Progression of human osteosarcoma with altered ANT1/SLC25a4 expression

Abstract

Introduction. Osteosarcoma (OS) is the most prevalent primary bone malignancy in children and adolescents. Bioinformatics analyses have identified ANT1 (encoded by SLC25A4) as part of a gene cluster implicated in the development and progression of osteosarcoma. Authors of this study investigated the expression of ANT1/SLC25A4 in clinical specimens and established OS cell lines to evaluate its potential as a prognostic biomarker and its mechanistic role in OS pathogenesis.

Methods. Immunohistochemical (IHC) analysis of ANT1 expression was performed on 63 archived human OS tissue sections (IRB-exempt). To assess functional impact, commercial MG-63 and HOS osteosarcoma cell lines were genetically modified to achieve SLC25A4 overexpression or knockdown. Cellular behavior was evaluated using proliferation, scratch wound-healing, and transwell invasion assays. In vitro numerical data were analyzed using one-way ANOVA with the LSD method for post hoc multiple comparisons. Correlations with clinical prognostic indicators were assessed using bivariate correlation analysis (SPSS v.22).

Results. IHC staining revealed that most clinical OS specimens (48/63) exhibited significantly diminished ANT1 expression compared with normal periosteal tissue. In vitro, SLC25A4 knockdown significantly accelerated cell proliferation. Conversely, SLC25A4 overexpression significantly inhibited cell migration and invasion (p <0.05) compared with controls.
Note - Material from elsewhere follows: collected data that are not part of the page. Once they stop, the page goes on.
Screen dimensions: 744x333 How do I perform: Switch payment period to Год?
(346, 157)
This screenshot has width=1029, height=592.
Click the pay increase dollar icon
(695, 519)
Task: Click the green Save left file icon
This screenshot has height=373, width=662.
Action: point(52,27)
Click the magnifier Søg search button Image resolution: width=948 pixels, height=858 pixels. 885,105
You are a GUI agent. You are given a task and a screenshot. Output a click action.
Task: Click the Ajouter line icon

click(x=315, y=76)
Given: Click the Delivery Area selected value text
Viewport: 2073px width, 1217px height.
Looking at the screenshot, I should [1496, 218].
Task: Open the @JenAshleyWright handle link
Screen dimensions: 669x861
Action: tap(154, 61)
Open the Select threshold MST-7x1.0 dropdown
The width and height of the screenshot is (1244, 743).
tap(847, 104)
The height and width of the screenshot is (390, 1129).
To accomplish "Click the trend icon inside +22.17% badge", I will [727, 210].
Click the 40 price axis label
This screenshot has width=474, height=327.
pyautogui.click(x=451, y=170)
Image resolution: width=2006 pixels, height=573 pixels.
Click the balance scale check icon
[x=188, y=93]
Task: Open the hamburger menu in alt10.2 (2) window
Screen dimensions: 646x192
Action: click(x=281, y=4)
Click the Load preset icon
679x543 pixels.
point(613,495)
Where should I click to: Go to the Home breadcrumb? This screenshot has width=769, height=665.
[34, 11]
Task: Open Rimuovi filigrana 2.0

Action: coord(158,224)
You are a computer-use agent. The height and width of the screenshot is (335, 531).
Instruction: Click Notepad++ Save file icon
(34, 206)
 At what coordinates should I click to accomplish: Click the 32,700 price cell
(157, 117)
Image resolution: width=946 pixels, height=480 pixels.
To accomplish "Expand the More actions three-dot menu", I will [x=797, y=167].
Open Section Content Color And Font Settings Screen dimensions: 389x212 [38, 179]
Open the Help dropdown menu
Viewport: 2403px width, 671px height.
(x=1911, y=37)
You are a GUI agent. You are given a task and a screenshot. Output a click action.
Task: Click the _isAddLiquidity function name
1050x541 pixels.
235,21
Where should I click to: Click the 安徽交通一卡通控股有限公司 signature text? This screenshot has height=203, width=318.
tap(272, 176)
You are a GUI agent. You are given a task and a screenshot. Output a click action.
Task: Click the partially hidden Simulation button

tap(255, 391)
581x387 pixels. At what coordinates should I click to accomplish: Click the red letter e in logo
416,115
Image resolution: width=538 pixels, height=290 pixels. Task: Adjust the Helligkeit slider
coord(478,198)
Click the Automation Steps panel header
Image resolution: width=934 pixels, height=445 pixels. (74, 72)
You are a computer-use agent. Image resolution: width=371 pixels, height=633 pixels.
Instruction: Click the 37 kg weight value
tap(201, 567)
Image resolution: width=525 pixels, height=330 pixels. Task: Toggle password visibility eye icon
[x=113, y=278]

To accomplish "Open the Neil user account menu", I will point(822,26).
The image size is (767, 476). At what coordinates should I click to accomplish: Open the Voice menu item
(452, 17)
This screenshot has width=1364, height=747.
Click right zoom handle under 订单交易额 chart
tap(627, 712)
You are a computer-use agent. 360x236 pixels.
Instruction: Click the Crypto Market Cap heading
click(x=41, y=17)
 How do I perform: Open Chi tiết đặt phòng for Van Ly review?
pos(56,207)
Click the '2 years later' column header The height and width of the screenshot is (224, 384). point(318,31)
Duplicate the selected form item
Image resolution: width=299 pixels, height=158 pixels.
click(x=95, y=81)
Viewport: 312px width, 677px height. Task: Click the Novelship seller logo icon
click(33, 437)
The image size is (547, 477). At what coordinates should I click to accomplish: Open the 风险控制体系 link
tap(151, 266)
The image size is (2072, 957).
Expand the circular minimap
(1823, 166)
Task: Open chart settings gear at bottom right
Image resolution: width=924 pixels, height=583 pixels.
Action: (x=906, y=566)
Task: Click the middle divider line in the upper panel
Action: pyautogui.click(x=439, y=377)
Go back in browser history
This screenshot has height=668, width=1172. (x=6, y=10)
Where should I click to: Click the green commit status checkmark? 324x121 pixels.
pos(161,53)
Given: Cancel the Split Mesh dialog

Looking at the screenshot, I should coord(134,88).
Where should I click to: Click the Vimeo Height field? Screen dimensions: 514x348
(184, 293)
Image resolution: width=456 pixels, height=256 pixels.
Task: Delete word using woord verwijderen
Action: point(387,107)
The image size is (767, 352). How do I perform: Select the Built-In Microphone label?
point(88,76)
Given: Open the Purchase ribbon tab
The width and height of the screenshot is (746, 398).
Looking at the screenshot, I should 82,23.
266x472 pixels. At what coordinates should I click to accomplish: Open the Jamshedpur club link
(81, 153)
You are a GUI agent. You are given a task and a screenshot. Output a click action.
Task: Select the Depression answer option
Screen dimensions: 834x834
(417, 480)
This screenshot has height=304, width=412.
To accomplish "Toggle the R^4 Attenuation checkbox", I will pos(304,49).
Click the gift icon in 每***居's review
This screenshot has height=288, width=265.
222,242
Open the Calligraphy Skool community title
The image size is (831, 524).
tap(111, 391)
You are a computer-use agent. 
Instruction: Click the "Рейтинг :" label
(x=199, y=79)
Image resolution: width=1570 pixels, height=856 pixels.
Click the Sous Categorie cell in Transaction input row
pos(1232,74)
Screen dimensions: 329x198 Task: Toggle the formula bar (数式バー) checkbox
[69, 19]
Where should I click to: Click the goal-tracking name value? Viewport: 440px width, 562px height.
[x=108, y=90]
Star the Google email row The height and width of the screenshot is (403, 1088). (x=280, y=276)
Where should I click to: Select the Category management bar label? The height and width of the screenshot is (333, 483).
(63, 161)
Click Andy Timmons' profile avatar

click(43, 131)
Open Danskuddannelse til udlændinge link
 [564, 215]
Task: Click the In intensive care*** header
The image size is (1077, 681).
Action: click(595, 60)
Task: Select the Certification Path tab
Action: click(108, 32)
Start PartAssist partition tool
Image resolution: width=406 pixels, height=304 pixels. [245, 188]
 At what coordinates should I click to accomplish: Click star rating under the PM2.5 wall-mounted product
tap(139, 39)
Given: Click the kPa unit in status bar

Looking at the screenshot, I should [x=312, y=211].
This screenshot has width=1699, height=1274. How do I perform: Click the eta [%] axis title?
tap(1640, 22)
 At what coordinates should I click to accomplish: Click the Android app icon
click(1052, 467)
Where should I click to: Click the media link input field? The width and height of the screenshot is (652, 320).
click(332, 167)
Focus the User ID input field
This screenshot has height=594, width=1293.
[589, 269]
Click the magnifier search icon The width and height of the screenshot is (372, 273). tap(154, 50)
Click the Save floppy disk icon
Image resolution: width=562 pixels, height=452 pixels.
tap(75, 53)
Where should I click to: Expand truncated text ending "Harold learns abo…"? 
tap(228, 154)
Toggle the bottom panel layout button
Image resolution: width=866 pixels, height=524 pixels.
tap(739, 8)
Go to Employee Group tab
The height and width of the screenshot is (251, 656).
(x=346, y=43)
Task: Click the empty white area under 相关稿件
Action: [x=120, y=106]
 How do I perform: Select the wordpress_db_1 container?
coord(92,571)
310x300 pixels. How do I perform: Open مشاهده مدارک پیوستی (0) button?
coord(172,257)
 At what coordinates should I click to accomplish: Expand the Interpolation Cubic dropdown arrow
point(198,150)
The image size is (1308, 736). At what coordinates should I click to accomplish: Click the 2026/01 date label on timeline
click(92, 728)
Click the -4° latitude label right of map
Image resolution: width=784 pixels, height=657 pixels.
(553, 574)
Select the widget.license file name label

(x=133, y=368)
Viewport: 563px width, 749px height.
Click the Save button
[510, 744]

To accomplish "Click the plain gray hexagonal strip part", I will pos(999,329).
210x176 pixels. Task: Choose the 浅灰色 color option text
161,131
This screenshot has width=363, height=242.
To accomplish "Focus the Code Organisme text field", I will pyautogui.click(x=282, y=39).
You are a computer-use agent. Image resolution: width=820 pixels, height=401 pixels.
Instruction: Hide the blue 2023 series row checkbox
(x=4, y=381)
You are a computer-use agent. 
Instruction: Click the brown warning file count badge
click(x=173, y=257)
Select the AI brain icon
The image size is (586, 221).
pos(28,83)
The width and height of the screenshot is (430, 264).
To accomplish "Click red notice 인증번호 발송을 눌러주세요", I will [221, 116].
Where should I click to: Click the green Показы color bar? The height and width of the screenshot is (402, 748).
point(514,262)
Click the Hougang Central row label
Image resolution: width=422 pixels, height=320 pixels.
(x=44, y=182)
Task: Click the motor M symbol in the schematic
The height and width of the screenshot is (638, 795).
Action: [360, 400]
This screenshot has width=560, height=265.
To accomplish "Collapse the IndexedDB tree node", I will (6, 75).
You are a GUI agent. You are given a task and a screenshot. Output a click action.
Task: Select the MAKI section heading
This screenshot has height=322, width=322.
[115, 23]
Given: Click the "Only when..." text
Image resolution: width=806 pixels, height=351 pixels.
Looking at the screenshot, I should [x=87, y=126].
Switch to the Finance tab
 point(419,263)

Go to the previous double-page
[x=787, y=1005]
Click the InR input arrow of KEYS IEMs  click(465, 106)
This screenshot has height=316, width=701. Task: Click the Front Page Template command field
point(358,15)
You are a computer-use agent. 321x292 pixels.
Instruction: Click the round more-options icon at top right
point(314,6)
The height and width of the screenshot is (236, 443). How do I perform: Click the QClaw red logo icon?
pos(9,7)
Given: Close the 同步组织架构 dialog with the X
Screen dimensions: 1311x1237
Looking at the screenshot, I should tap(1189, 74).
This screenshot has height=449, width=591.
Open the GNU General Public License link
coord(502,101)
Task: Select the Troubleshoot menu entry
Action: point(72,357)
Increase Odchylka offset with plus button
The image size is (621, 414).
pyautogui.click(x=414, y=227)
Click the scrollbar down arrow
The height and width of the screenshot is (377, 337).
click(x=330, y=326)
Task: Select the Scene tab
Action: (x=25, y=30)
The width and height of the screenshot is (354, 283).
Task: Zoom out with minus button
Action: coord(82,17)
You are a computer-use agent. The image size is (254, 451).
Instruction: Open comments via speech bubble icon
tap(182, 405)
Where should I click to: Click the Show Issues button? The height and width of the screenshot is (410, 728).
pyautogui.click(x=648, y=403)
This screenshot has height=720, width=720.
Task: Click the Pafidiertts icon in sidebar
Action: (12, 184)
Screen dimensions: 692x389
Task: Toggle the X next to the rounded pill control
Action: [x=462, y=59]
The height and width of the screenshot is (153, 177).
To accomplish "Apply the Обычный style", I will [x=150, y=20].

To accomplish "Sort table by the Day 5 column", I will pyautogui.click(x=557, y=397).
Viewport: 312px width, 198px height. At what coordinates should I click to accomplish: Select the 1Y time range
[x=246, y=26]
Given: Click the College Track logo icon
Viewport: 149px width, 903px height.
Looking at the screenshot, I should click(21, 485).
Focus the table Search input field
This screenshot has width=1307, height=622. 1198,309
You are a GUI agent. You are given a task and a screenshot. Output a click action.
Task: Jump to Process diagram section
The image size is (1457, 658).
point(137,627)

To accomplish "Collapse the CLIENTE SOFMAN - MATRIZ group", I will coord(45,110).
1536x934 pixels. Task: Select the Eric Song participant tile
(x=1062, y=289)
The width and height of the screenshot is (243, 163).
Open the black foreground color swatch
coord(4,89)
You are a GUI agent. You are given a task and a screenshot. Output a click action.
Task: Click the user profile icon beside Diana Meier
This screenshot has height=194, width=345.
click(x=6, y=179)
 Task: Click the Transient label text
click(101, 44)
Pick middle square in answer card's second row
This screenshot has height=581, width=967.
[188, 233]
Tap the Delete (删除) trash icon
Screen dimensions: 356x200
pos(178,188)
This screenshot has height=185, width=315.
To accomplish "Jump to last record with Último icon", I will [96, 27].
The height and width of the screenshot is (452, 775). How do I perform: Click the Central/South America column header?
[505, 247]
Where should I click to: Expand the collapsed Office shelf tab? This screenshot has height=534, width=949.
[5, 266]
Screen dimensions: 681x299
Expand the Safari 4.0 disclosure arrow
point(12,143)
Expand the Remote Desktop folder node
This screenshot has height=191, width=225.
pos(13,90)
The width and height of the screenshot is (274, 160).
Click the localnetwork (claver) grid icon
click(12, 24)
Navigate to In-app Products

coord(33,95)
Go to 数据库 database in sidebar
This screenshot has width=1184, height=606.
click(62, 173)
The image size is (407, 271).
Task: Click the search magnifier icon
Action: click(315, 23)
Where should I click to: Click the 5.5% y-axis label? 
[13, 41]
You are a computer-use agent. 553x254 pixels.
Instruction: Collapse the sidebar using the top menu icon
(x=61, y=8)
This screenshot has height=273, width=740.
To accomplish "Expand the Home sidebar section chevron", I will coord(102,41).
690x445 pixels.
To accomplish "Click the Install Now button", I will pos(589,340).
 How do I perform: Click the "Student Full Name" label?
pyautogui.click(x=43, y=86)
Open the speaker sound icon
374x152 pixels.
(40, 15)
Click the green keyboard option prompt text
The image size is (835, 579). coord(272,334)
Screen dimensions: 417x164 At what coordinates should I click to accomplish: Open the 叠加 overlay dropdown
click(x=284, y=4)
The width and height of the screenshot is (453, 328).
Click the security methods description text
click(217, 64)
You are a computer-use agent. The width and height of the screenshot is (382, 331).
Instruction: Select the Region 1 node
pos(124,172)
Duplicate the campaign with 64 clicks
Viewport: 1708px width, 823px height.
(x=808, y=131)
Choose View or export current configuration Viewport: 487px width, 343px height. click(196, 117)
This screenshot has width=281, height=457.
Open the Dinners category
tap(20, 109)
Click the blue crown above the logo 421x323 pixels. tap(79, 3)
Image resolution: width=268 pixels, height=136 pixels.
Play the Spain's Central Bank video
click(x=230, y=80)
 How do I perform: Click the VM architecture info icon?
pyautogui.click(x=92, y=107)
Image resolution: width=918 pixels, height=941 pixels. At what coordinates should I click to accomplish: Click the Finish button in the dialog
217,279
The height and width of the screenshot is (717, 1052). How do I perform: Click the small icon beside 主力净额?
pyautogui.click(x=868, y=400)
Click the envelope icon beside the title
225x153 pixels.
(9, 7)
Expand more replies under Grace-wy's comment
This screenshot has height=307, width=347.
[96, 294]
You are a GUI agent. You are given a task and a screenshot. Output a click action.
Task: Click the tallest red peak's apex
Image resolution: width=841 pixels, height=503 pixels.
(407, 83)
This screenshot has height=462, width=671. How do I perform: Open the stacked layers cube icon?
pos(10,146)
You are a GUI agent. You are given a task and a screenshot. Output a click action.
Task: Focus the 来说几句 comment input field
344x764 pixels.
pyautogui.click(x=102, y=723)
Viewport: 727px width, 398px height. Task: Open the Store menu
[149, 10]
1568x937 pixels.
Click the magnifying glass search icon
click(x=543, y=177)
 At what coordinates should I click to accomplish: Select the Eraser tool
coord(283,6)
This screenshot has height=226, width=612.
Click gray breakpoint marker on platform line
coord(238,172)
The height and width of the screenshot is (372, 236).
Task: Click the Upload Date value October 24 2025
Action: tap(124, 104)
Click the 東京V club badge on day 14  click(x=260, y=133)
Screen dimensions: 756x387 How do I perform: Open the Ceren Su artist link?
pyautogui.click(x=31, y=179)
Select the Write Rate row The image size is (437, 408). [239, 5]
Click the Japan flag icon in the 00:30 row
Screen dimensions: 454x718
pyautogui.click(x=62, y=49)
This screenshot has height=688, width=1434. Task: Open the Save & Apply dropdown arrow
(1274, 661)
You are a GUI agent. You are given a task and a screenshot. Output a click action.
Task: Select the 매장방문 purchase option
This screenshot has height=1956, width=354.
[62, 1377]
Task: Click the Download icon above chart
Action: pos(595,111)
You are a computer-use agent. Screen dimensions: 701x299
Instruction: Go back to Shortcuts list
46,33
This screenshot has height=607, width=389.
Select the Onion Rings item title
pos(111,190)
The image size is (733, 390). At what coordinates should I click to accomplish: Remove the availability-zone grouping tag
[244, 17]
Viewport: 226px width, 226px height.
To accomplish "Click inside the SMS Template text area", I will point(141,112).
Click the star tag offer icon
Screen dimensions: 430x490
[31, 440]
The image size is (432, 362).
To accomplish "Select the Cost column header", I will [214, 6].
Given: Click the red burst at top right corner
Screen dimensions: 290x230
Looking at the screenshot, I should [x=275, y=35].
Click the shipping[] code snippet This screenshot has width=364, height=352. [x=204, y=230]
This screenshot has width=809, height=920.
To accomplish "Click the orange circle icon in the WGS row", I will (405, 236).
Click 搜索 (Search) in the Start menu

Conclusions. Our findings demonstrate that ANT1/SLC25A4 frequently is downregulated in clinical OS, and that its restoration suppresses aggressive cellular phenotypes in vitro. These results suggest that SLC25A4 may function as a tumor suppressor in osteosarcoma. Further research is needed to correlate SLC25A4 expression with patient survival and to define the underlying molecular pathways.